А вот дача осталась висеть. Андрей хотел её продать: мол, зачем нам дача после всего. Я упиралась. Там наша смородина, которой я пять лет назад насадила два ряда. Там яблони — старые, но яблоки сладкие. Там летняя кухня, где я солила огурцы. Я не могла вот так взять и вычеркнуть это место.
Тогда он и выставил условие: пусть я выкупаю его долю. Половина от оценочной стоимости. Сто двенадцать тысяч гривен.
Этих денег у меня не было. Я работала медсестрой в третьей городской больнице, получала восемь тысяч триста в месяц. Андрей знал это лучше меня. Поэтому и предлагал продать: он думал, я сломаюсь.
Я не сломалась. Я начала печь.
Первые два торта — на день рождения соседки. Она попросила скромно, я испекла «Сметанник». Потом подруга с работы заказала медовик. Потом — её сестра. Потом пошли чужие люди. Я пекла по ночам, после смен. Бисквиты, суфле, маковые рулеты.
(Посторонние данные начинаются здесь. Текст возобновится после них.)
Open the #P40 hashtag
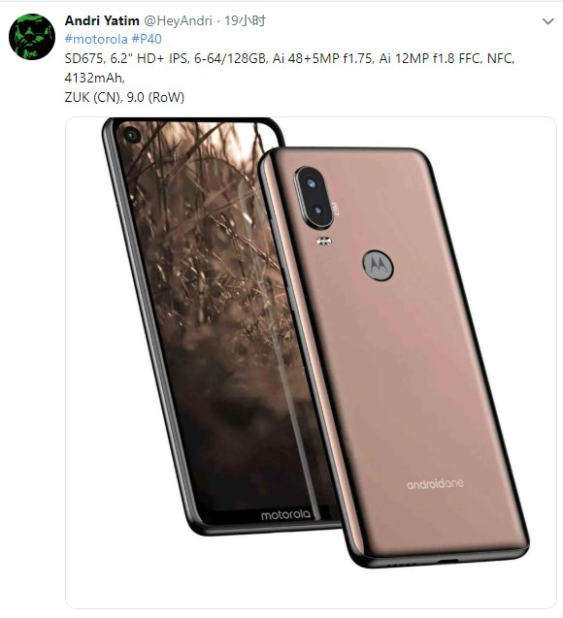The height and width of the screenshot is (618, 563). click(147, 39)
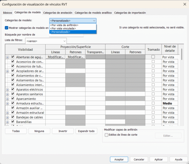Expand the Aberturas de agujero tree row
189x164 pixels.
pos(8,57)
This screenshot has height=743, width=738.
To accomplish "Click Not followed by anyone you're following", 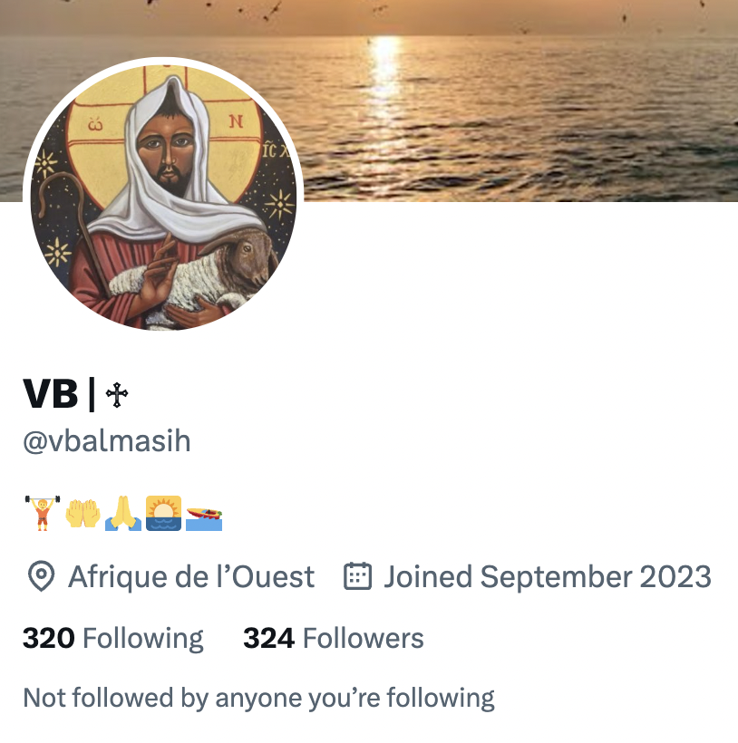I will (258, 698).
На кухне пахло ванилью так, что, заходя в подъезд, соседский мальчик кричал: «Знову у тётки Оксаны торти!» — я высовывалась из окна и махала ему. За год я заработала столько, сколько на больничной ставке не накопила бы и за пять.
И вот в пятницу, спустя тринадцать месяцев, я сидела у нотариуса. В папке передо мной лежала квитанция о переводе. Сто двенадцать тысяч. Ровно столько, сколько он назначил за мою тишину.
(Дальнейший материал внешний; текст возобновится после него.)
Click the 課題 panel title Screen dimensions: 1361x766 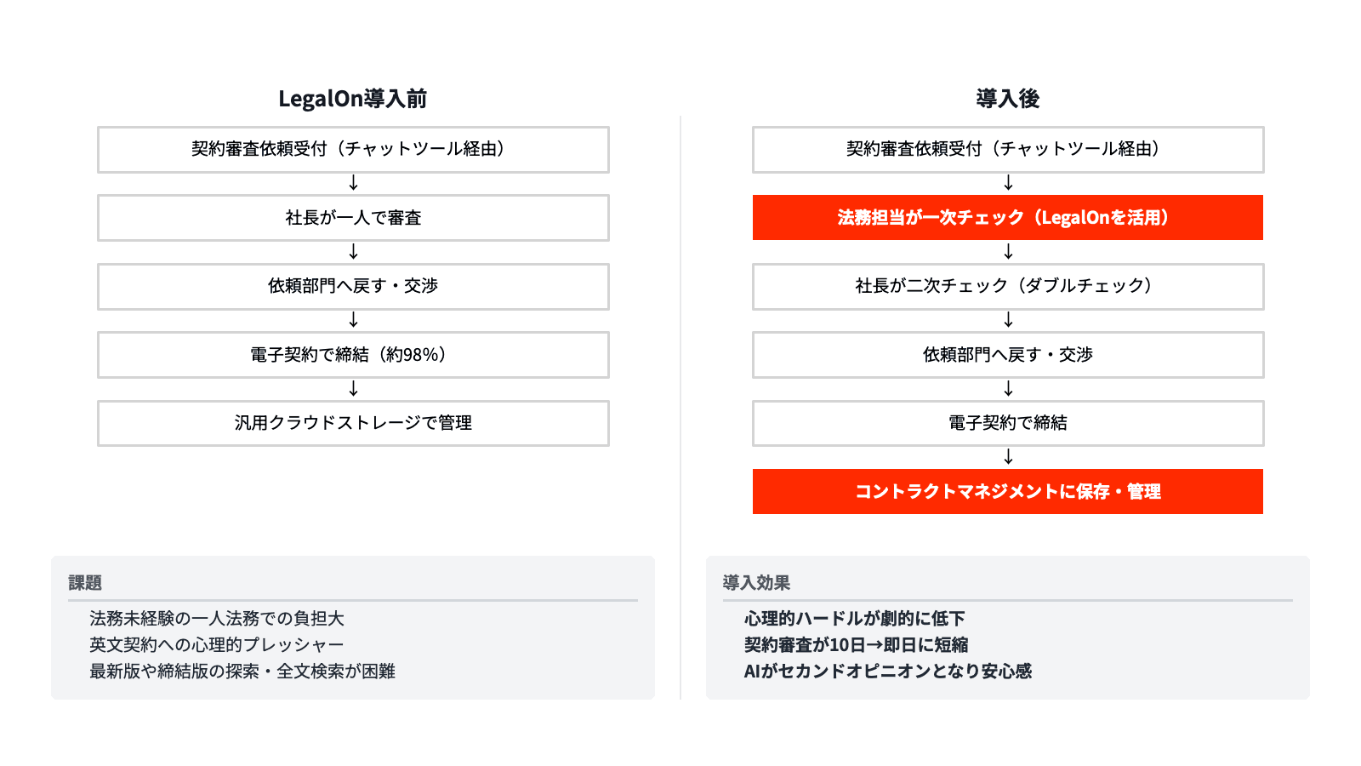85,583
Я приехала на дачу в субботу утром. Привезла с собой новый замок. Вкрутила его, не торопясь, — старый скрипел ещё с прошлой осени, когда сарай перекашивало от морозов. Потом сложила все его вещи: удочки, старый катушечный магнитофон, в котором заедала кассета, синий ящик с инструментами, рыбацкий стул. Всё это составила в сарае, аккуратно накрыла старой клеёнкой. Ключ от сарая положила под коврик у входа.
Он приехал через час.
Я услышала, как хлопнула дверца машины. Вышла на крыльцо. Андрей стоял у калитки и дёргал её. Замок не поддавался.
— Оксана, что за ерунда? — крикнул он. — Открой.
Я подошла, но калитку не открыла. Протянула ему копию квитанции через забор.
— Что это?
— Твоя доля, — ответила я. — Сто двенадцать тысяч. Уже на твоём счёте. Можешь проверить.
Он замер. Переводил взгляд с бумаги на меня, потом на новый замок.
— Ты что, выкупила её?
— Выкупила.
— Откуда у тебя столько?
Я посмотрела на грядки, где начинала краснеть клубника.
— Торти. Я пекла торты, Андрей. Каждый день. Чтобы ты сюда больше не вошёл.
Он стоял и мял квитанцию. Потом тихо спросил:
— А вещи мои?
— В сарае. Ключ под ковриком. Заберёшь, когда будет время.
Я повернулась и пошла к дому. У крыльца остановилась, обернулась ровно на секунду.
— Смородину в этом году не трогай. Она моя.
И закрыла дверь.
Вот так я и осталась. Стояла на кухне, где пахло свежей глазурью и старым деревом, и смотрела через окно, как он вытаскивает из сарая удочки. Слышно было, как соседский пёс за забором залаял — и тут же смолк, словно понял, что чужой уходит.
А я открыла холодильник, достала банку с вишнёвым вареньем и съела ложку прямо так, без хлеба. И впервые за долгое время мне было совершенно не холодно.